» Stored data

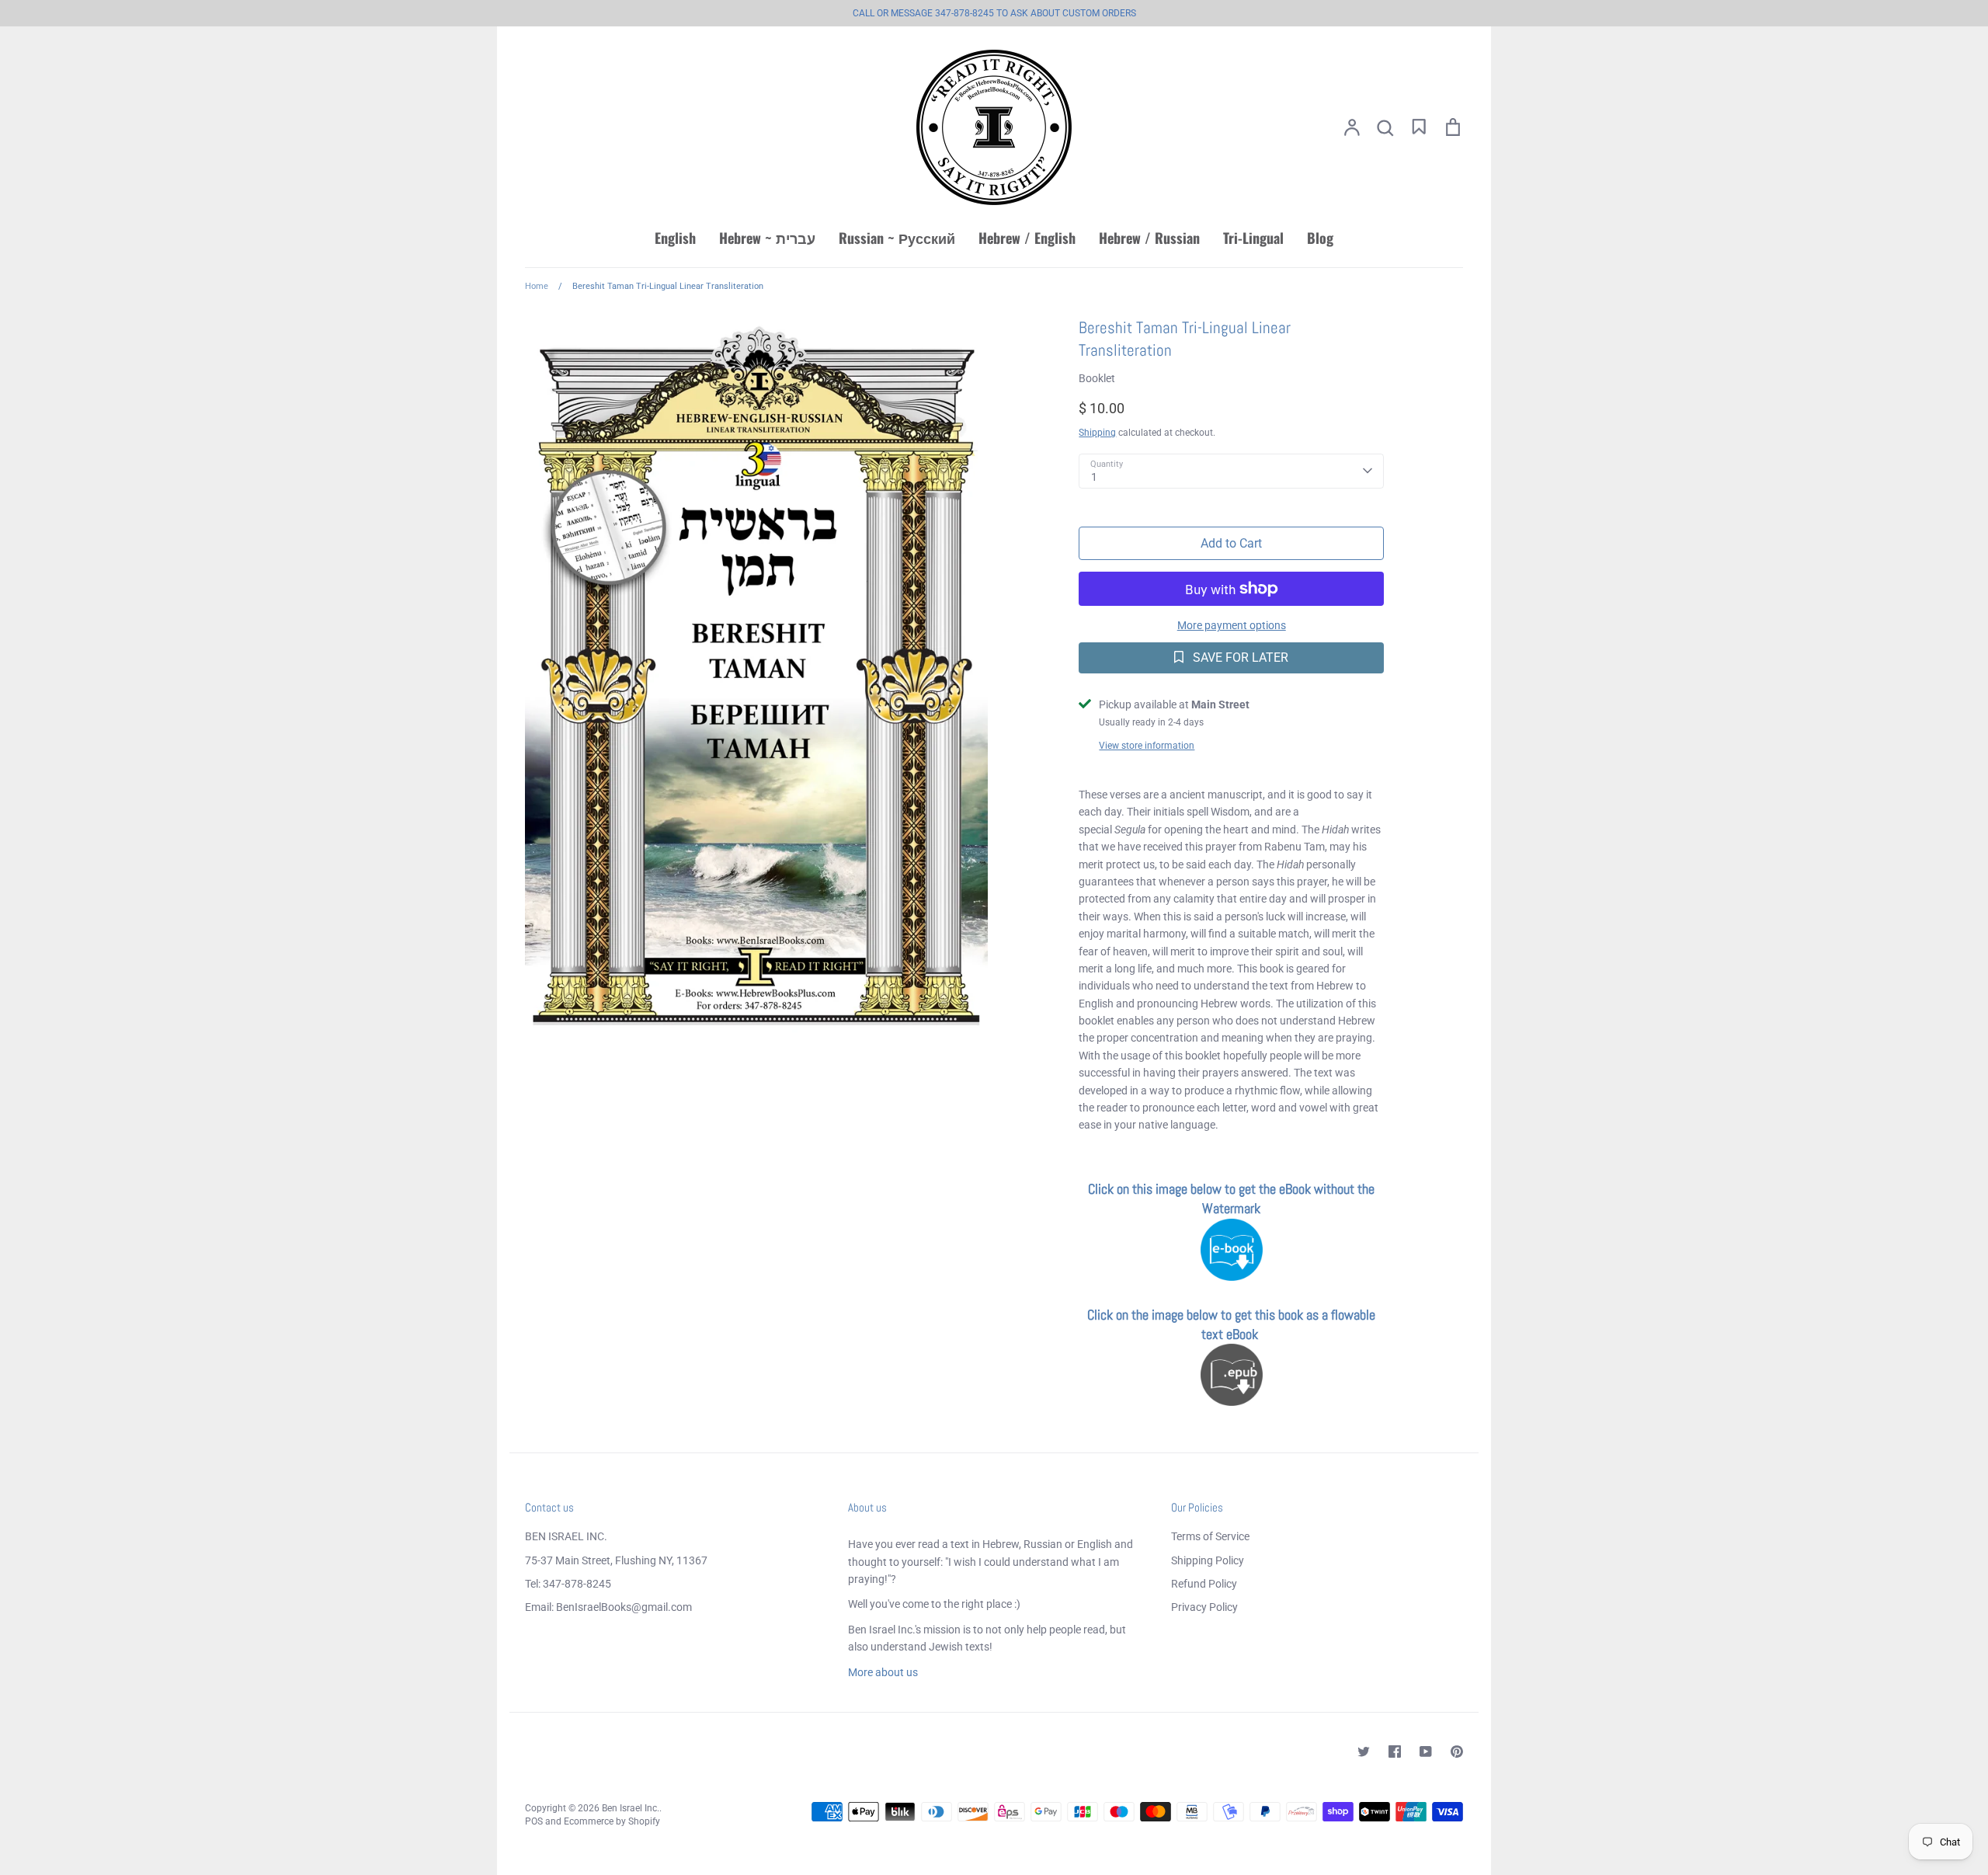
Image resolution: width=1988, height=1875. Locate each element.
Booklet (1097, 378)
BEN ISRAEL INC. (566, 1536)
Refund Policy (1204, 1584)
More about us (883, 1672)
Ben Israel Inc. (630, 1808)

» Exercise prompt
The entries above need to be output again in full, exactly, and without pictures.

» Reply
Image resolution: width=1988, height=1875. Locate each element.
Booklet (1097, 378)
BEN ISRAEL INC. (566, 1536)
Refund Policy (1204, 1584)
More about us (883, 1672)
Ben Israel Inc. (630, 1808)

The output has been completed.